§ Exercise instructions: Repeat, exactly as written, the lines of the records below from the first through the line with "Task: Open the 数据 sidebar icon", but none past it.
==== Dataset extract ====
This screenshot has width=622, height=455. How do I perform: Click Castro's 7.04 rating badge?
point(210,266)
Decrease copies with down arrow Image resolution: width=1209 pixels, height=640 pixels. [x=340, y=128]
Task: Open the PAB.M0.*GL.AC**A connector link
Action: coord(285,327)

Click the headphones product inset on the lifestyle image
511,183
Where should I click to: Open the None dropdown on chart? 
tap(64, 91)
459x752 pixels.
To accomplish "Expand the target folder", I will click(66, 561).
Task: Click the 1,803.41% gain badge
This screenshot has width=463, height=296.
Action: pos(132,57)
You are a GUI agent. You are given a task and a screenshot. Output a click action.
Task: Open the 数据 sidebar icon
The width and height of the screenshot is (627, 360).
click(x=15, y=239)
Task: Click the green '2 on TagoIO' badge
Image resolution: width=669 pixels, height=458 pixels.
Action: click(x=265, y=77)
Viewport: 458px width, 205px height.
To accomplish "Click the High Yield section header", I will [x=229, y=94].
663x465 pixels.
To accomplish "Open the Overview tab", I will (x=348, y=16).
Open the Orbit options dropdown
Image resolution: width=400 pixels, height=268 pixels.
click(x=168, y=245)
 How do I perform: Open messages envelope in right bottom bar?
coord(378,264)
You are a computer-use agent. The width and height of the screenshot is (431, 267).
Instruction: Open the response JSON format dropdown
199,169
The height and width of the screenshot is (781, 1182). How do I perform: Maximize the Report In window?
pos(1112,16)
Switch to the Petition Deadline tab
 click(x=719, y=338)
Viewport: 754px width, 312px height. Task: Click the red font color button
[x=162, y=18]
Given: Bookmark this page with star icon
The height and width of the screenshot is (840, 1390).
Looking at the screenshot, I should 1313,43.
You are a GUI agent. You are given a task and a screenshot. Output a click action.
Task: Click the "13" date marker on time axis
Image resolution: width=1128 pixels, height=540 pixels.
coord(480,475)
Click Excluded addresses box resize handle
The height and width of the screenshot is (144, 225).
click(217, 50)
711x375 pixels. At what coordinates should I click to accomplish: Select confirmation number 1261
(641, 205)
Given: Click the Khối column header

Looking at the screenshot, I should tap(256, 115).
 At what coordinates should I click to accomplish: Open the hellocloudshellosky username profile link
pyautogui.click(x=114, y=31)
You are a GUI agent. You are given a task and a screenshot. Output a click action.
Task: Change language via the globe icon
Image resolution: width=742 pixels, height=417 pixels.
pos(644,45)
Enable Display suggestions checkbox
====
§ Task solution:
This screenshot has width=622, height=455. How do I perform: Click Castro's 7.04 rating badge?
point(210,266)
Decrease copies with down arrow Image resolution: width=1209 pixels, height=640 pixels. [x=340, y=128]
Task: Open the PAB.M0.*GL.AC**A connector link
Action: coord(285,327)

Click the headphones product inset on the lifestyle image
511,183
Where should I click to: Open the None dropdown on chart? 
tap(64, 91)
459x752 pixels.
To accomplish "Expand the target folder", I will click(66, 561).
Task: Click the 1,803.41% gain badge
This screenshot has width=463, height=296.
Action: pos(132,57)
You are a GUI agent. You are given a task and a screenshot. Output a click action.
Task: Open the 数据 sidebar icon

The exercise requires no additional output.